The resist mask is removed by, for example, an ashing treatment or
a chemical treatment.
[0072] Subsequently, as illustrated in FIG. 10C, an i-GaN layer 6
and an i-AlGaN layer 7 are sequentially formed on an AlN layer 31
at both sides of the p-type GaN layer 5a. Specifically, a
predetermined resist mask is formed first, and for example, a
SiO.sub.2 layer is deposited thereon by, for example, a CVD method,
so as to form a mask layer 10 which covers the top of the p-type
GaN layer 5a. Subsequently, the i-GaN layer with a thickness of
approximately 10 nm and the i-AlGaN layer with a thickness of
approximately 10 nm are sequentially grown on the AlN layer 31
under a reduced pressure atmosphere by the MOVPE method.
Accordingly, an i-GaN layer 6 and an i-AlGaN layer 7 are formed.
The i-AlGaN layer 7 is made of i-Al.sub.0.2Ga.sub.0.8N with an Al
composition ratio of, for example, 0.2. The mask layer 10 is
removed by, for example, a chemical treatment.
[0073] The AlN layer 31 is an example of the fifth layer to be
formed between the electron supply layer 4 as an example of the
second layer and the p-type GaN layer 5a. The fifth layer is a
compound semiconductor layer with a band gap larger than the band
gap of the third layer, and the present embodiment utilizes the AlN
layer 31 with a band gap larger than the band gap of the i-GaN
layer 6 as an example of the third layer.
[0074] Subsequently, a device isolation structure is formed.

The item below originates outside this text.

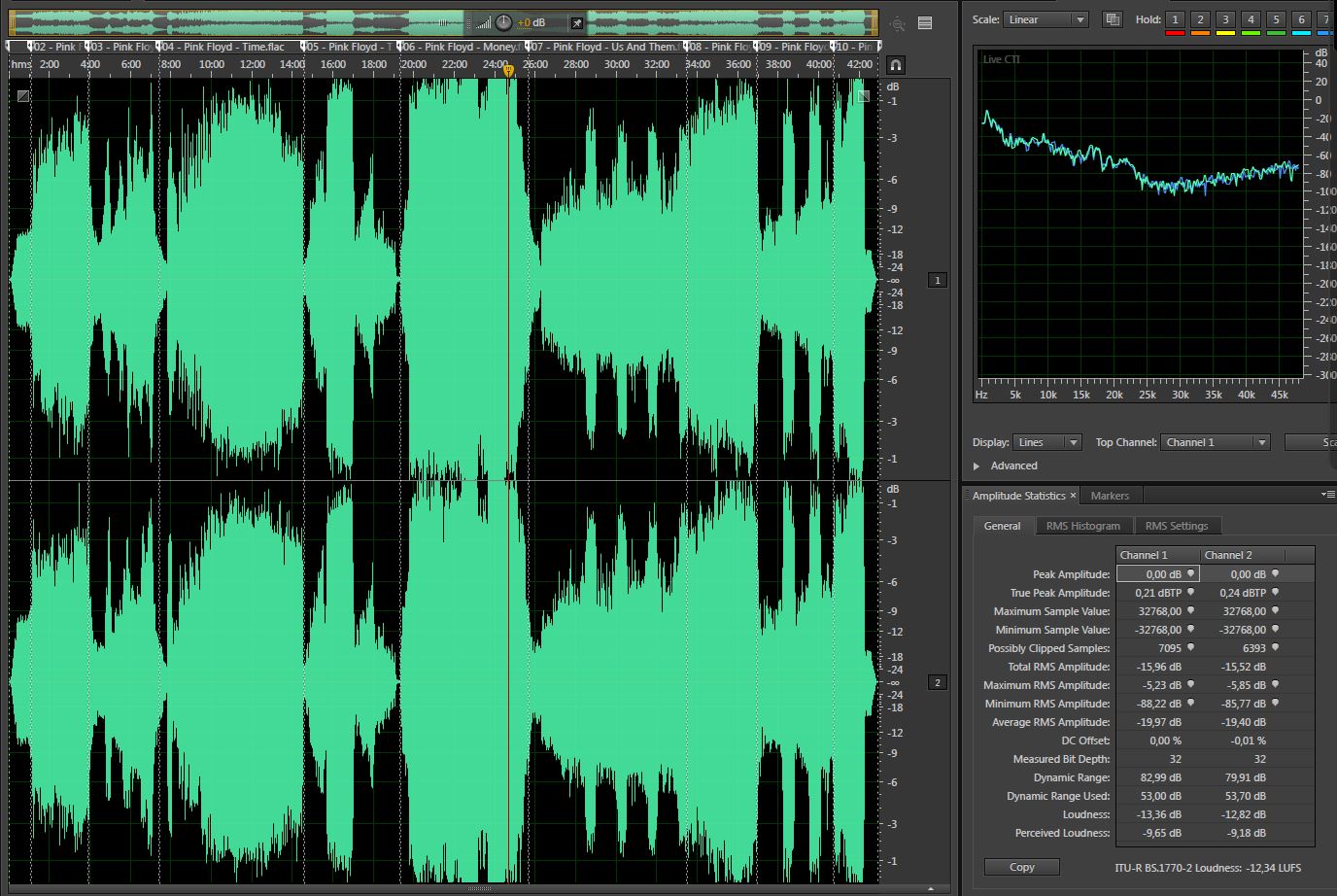Click the zoom navigator magnifier icon
Image resolution: width=1337 pixels, height=896 pixels.
pyautogui.click(x=897, y=24)
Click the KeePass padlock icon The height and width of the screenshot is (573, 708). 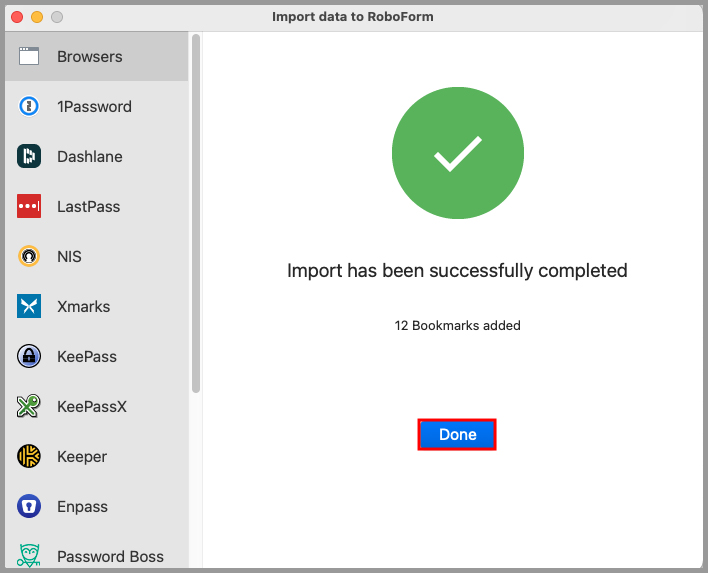29,357
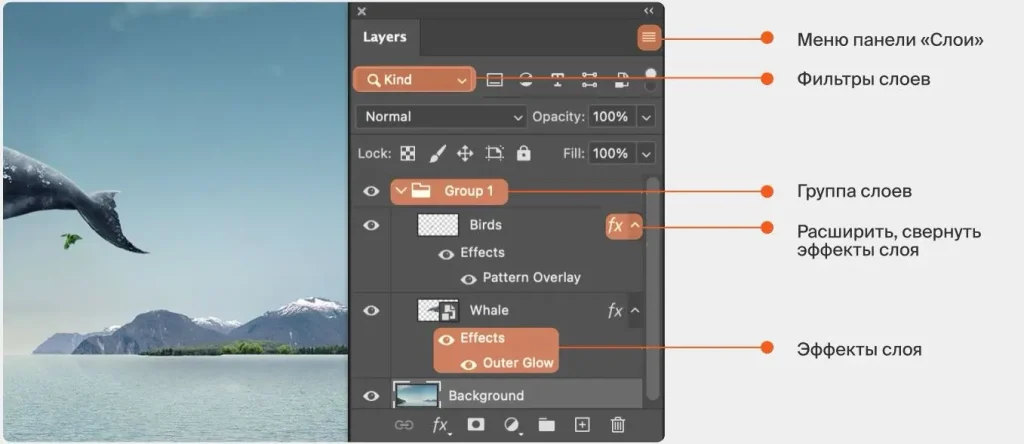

Specifically, for example, argon (Ar) is implanted into a device
isolation region at the upper side of the SiC substrate 1. As a
result, the device isolation structure is formed at surface layer
portions of the i-AlGaN layer 7, the i-GaN layer 6, the AlN layer
31, the electron supply layer 4, the electron transit layer 3, the
buffer layer 2, and the SiC substrate 1. By the device isolation
structure, an active region is defined on the i-AlGaN layer 7.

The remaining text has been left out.